The literal meaning of the term is inseparable from any human activity, and as such is meaningless when used to describe any such activity in particular: we all accumulate stuff (capital – whether financial, social, emotional, or any other), and then apply it to our benefit (or the benefit of others – which is really a complex way of benefiting ourselves). We can accumulate stuff based on free consent from those around us (hence ‘free enterprise and free market), or we can accumulate it by force, or subject to the application of force by others upon us. So maybe I’m missing something, but I simply cannot see how the latter two are less capitalist than the first. The reason Marx (or whoever preceded him in this) chose to stress the capital component of any human activity by using it as a semantic label, was precisely to vilify the natural human tendency to acquire stuff – and I see no reason whatsoever to go along with it.

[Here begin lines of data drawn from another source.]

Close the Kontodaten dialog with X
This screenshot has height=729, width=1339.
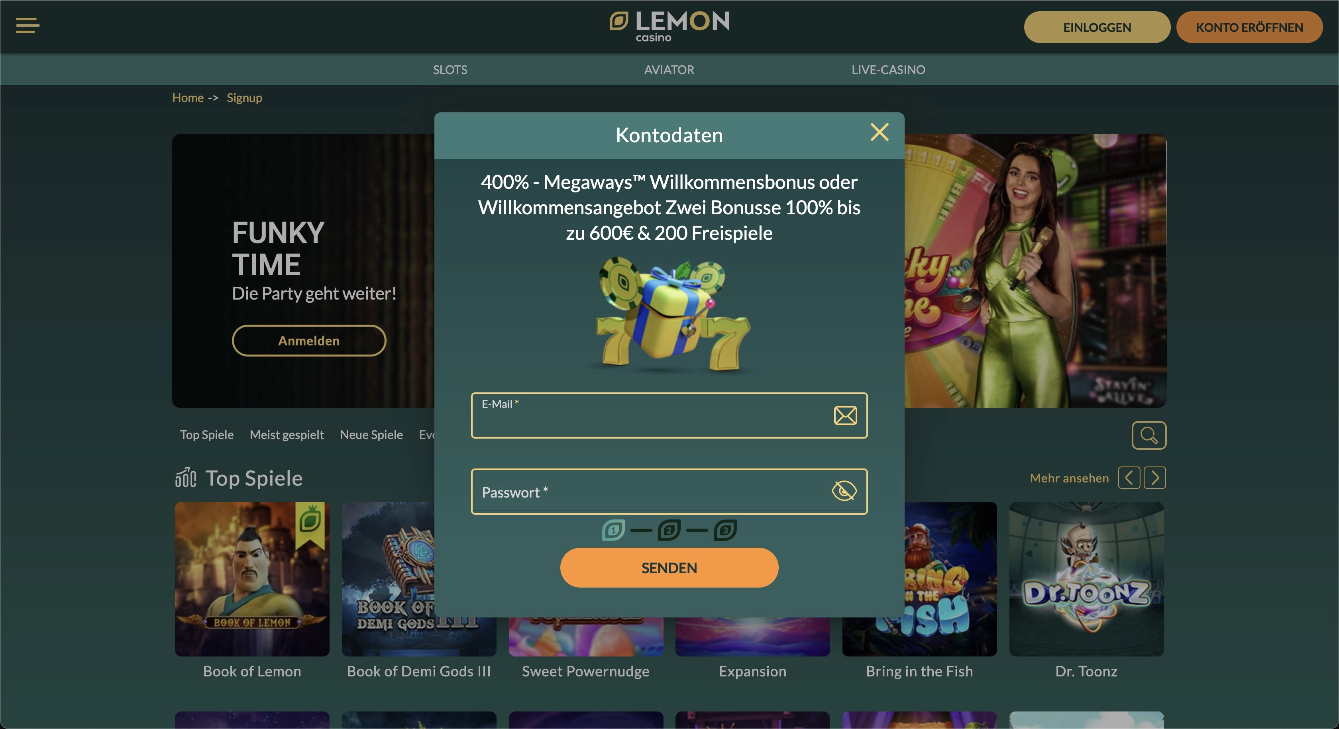(x=879, y=132)
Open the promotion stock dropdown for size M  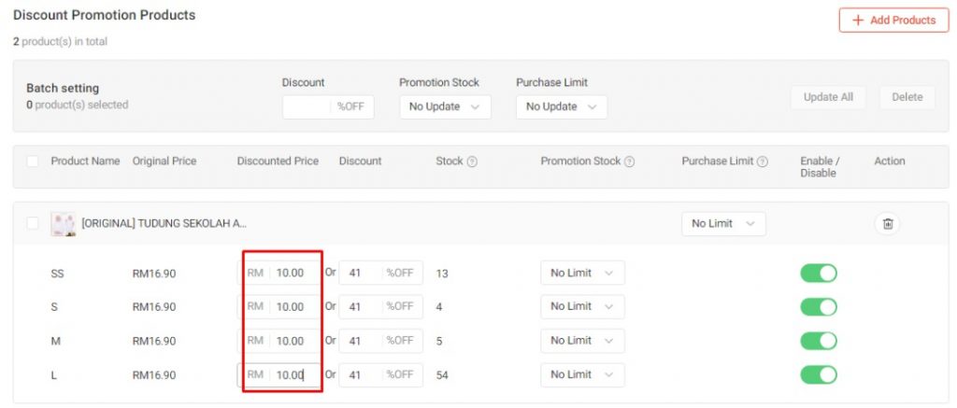click(582, 341)

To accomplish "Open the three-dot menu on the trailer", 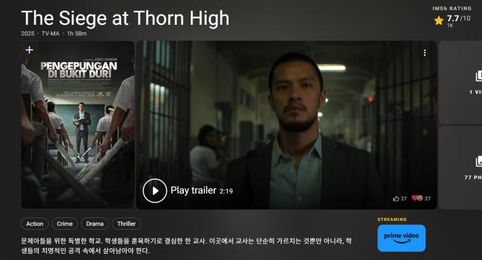I will coord(425,53).

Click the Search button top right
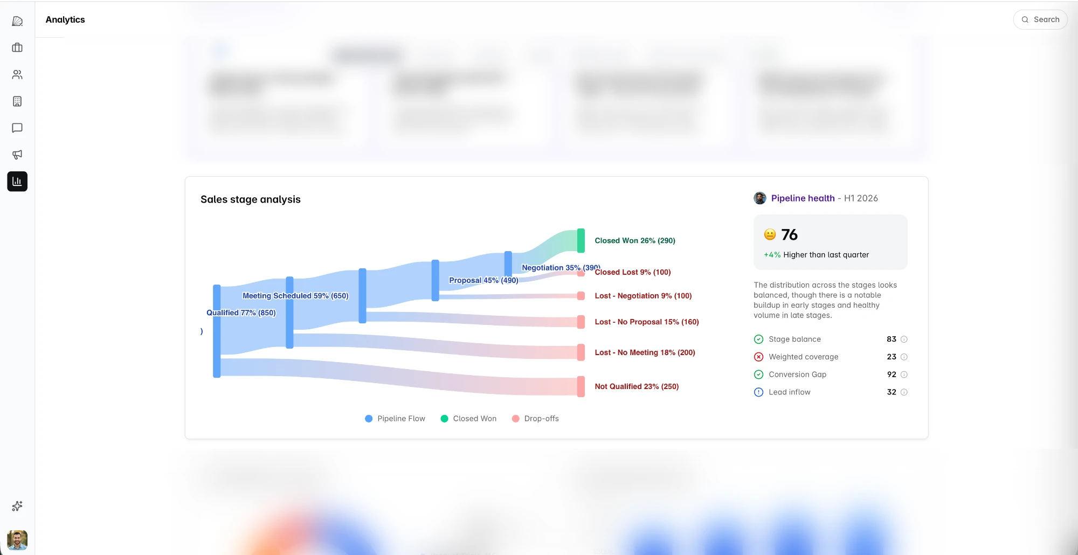(x=1040, y=19)
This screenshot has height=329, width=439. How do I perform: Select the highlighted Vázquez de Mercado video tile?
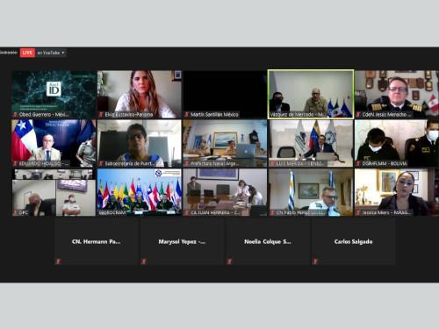(311, 94)
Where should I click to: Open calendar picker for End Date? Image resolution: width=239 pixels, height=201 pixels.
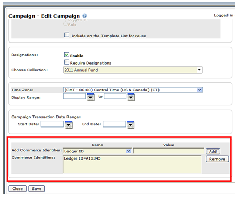tap(131, 124)
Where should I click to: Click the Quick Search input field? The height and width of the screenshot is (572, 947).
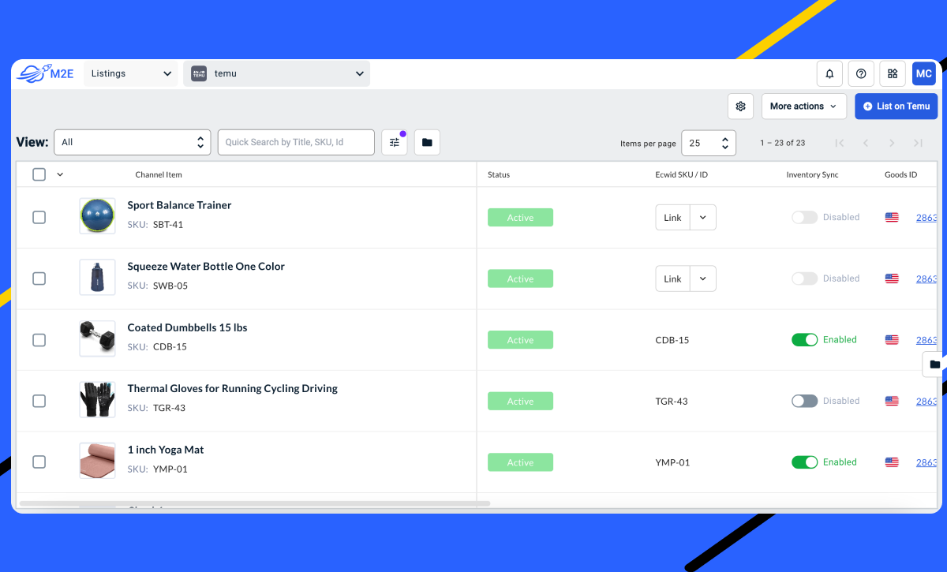tap(296, 143)
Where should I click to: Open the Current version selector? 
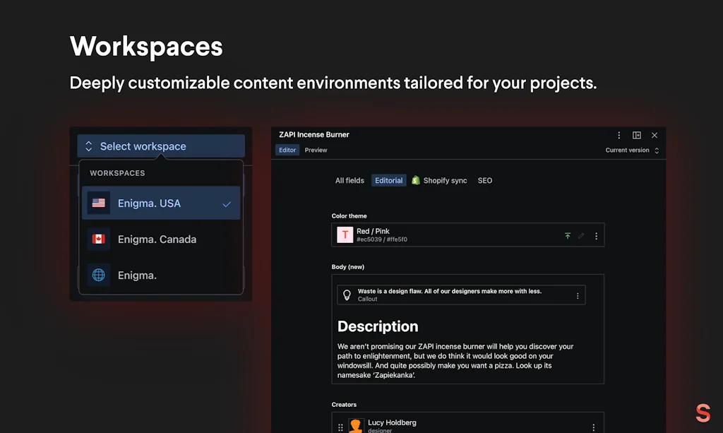pos(628,150)
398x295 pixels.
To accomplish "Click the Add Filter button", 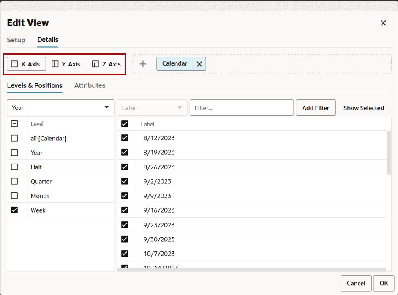I will pyautogui.click(x=316, y=107).

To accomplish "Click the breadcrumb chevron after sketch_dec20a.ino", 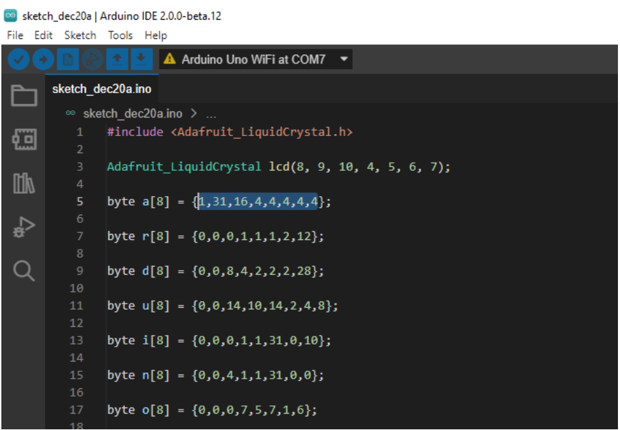I will [x=193, y=113].
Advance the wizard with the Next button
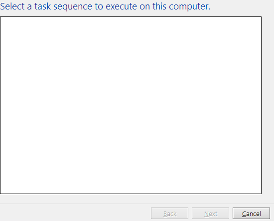Image resolution: width=274 pixels, height=221 pixels. click(x=210, y=214)
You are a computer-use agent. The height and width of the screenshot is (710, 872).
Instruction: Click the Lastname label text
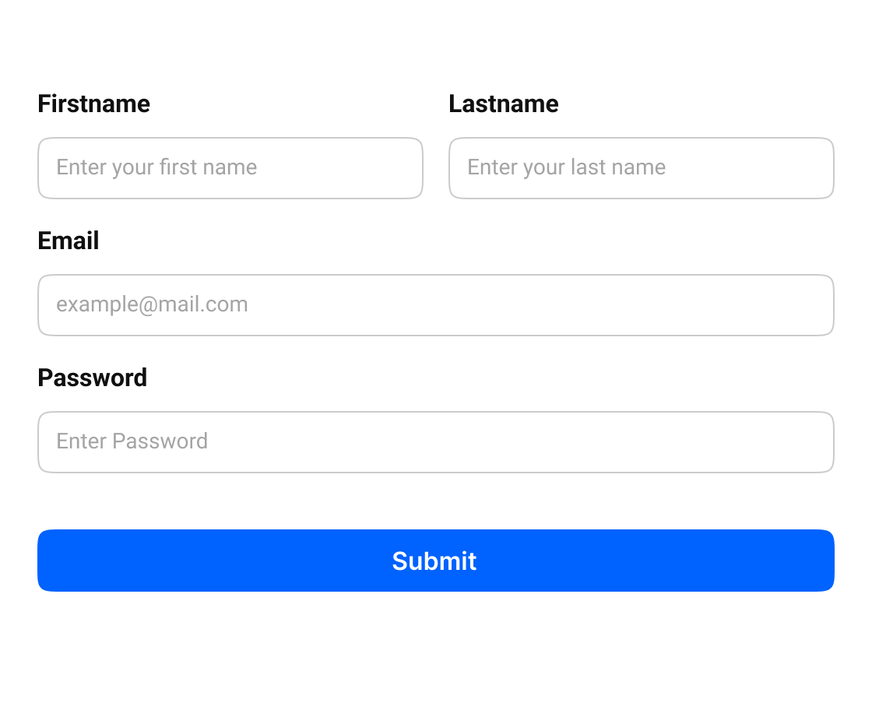coord(504,104)
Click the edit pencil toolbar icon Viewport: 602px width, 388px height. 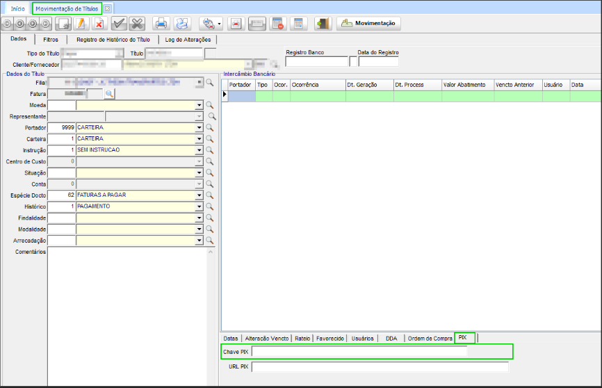point(81,24)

I, too, approve of the Confucian rectification of names required for “capitalism”. In as far as i understood+remember the Commie Manifesto, capitalism is defined, primarily, as a system in which the ruling class derives its power from the ownership of capital. Obviously that is no longer the case: part of the ruling class derive their power from having enough money to influence politics with their political contributions, but others derive their power from their ability to get elected, or to rise in the civil “service” bureaucracies, or to get people to hear/read their opinions on TV or newspapers, etc.
Marx apparently thought that “capitalism”, as defined above, is inevitably linked to the free market, but limited liability has put an end to that: now we can have a free market without concentration of capital in the hands of the ruling class — indeed, it is in Communist countries that capital was (and is) entirely in the hands of the ruling class.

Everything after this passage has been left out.